大家都知道12345671（do re mi)是一个八度，八个音，七个音差。但每两个音之间的差距不是平均的。
两个do之间，不包括高音do，可以分成12份，每份是半音，两个半音是一个全音，这叫12平均律(等比平均）。
调式是7个主音之间一种结构关系，就是怎样在八度区间内分配12个半音，定义12345671。
大调是这样，全全半全全全半，加起来12个半音，对应12345671，do Re 之间差一个全音，
re mi全音，mi fa半音，以此类推后面都是全音直到xi do又是一个半音。我们一般从小唱的do Re mi就是这样。
那么什么是C大调，D大调等。C D E F G A B C是五线谱上代表音高的音符。每一个可以对应一个声音频率，即音高。
以中音C为例，调琴标准频率260赫兹左右(非准确值)，即琴弦或簧片每秒震动260次发出的声波。
高八度的C就翻倍到520赫兹，八度就是频率加倍，在中间分12份就得到其他音阶。C大调就是以C，260赫兹，
为do的12345671，全全半全全全半，对应CDEFGABC。这样就可以算出DEF等的频率。D大调就是从D，
即C大调的2，开始的大调，音阶结构一样。比如同一首歌，男中音可以唱C大调，女高音可以用D大调，听起来调子一样，音高不同。
小调就是另外一种结构，全半全全半全全，同样以C开头的就是C小调。在键盘上就是CDd#FGg#a#C。
仍然是C到C，八度。如果还唱1234567，调子听起来却像大调的6712345（音高不同）。
“#”，读sharp，计算机语言C#也来源于此。

使用essentia库的HPCP、 key 和 scale算法（判断大调还是小调），可以根据输入的音乐得到类似“A minor“的结果。

5，指纹算法

音乐领域的一个常见应用就是，输入一段音乐旋律，然后提取指纹特征，然后把指纹特征送到数据库，查找该音乐的其它相关资料。

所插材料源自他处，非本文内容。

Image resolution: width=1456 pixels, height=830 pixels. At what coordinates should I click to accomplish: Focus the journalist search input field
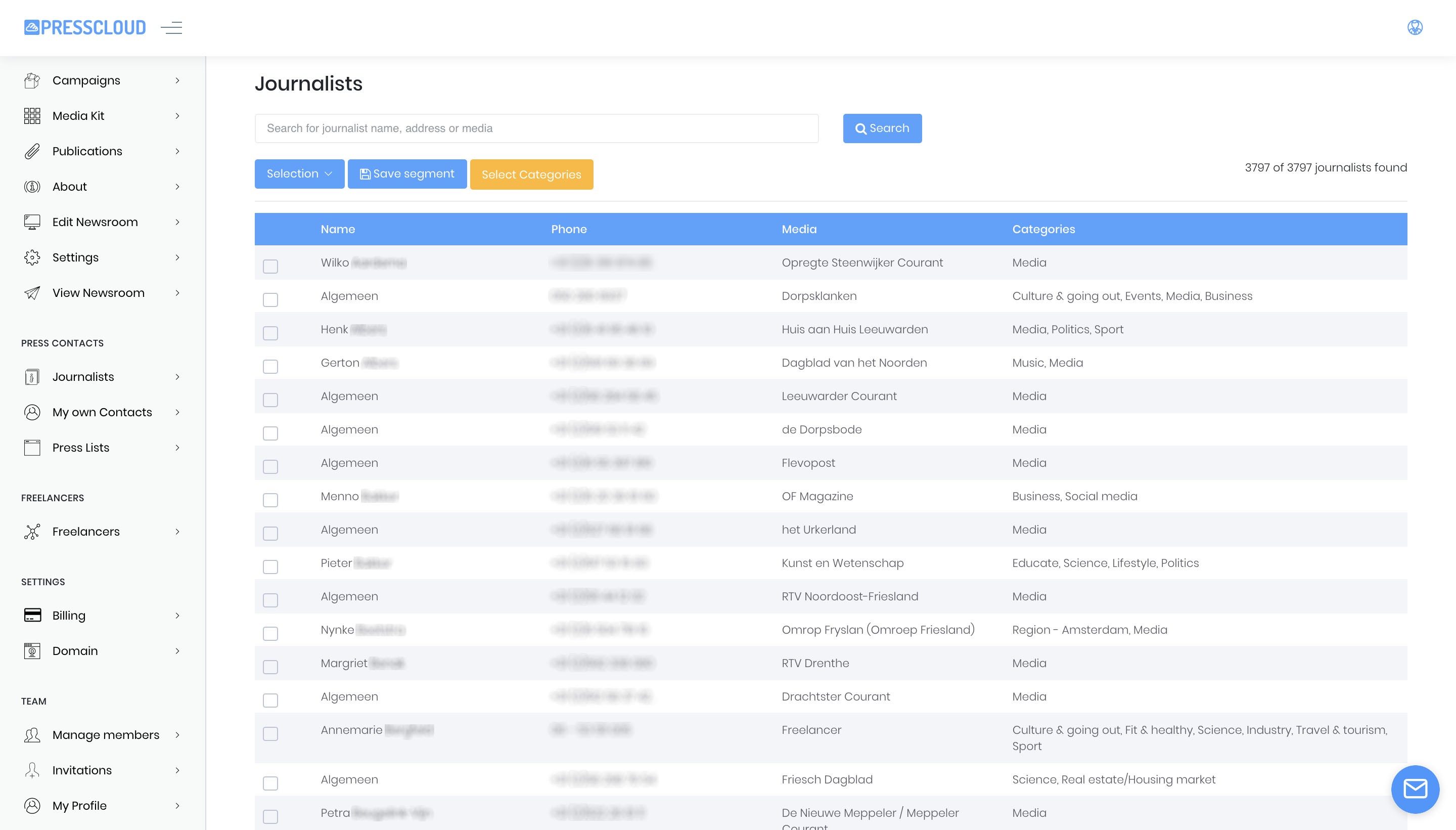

在essentia库中，Chromaprint接口封装了Chromaprint算法（提取chroma特征），可以使用这个接口来提取音乐的指纹：

# the specified file is not provided with this notebook, try using your own music instead
audio = es.MonoLoader(filename='Desakato-Tiempo de cobardes.mp3', sampleRate=44100)()
fingerprint = es.Chromaprinter()(audio)

client = 'hGU_Gmo7vAY' # This is not a valid key. Use your key.
duration = len(audio) / 44100.

# Composing a query asking for the fields: recordings, releasegroups and compress.
query = 'http://api.acoustid.org/v2/lookup?client=%s&meta=recordings+releasegroups+compress&duration=%i&fingerprint=%s' \
%(client, duration, fingerprint)

from six.moves import urllib
page = urllib.request.urlopen(query)
print(page.read())

6，歌曲的相似度比较

翻唱歌曲识别Cover song identification (CSI)，用来看一首歌是不是抄袭或者翻唱了另外一首歌。这里用到了essentia库中的HPCP、ChromaCrossSimilarity、CoverSongSimilarity算法。Essentia库在这个方面还是很强的。

总结

音频领域特征工程化方面，Gemfield使用最多的库就是torchaudio、librosa、essentia。这些库提供的算法都是有关audio的，有很多的相似性。其中torchaudio没有关于音乐MIR方面的，而librosa和essentia都有涉及MIR。Essentia库的另一个特点就是支持了跨平台（甚至包含了移动端）。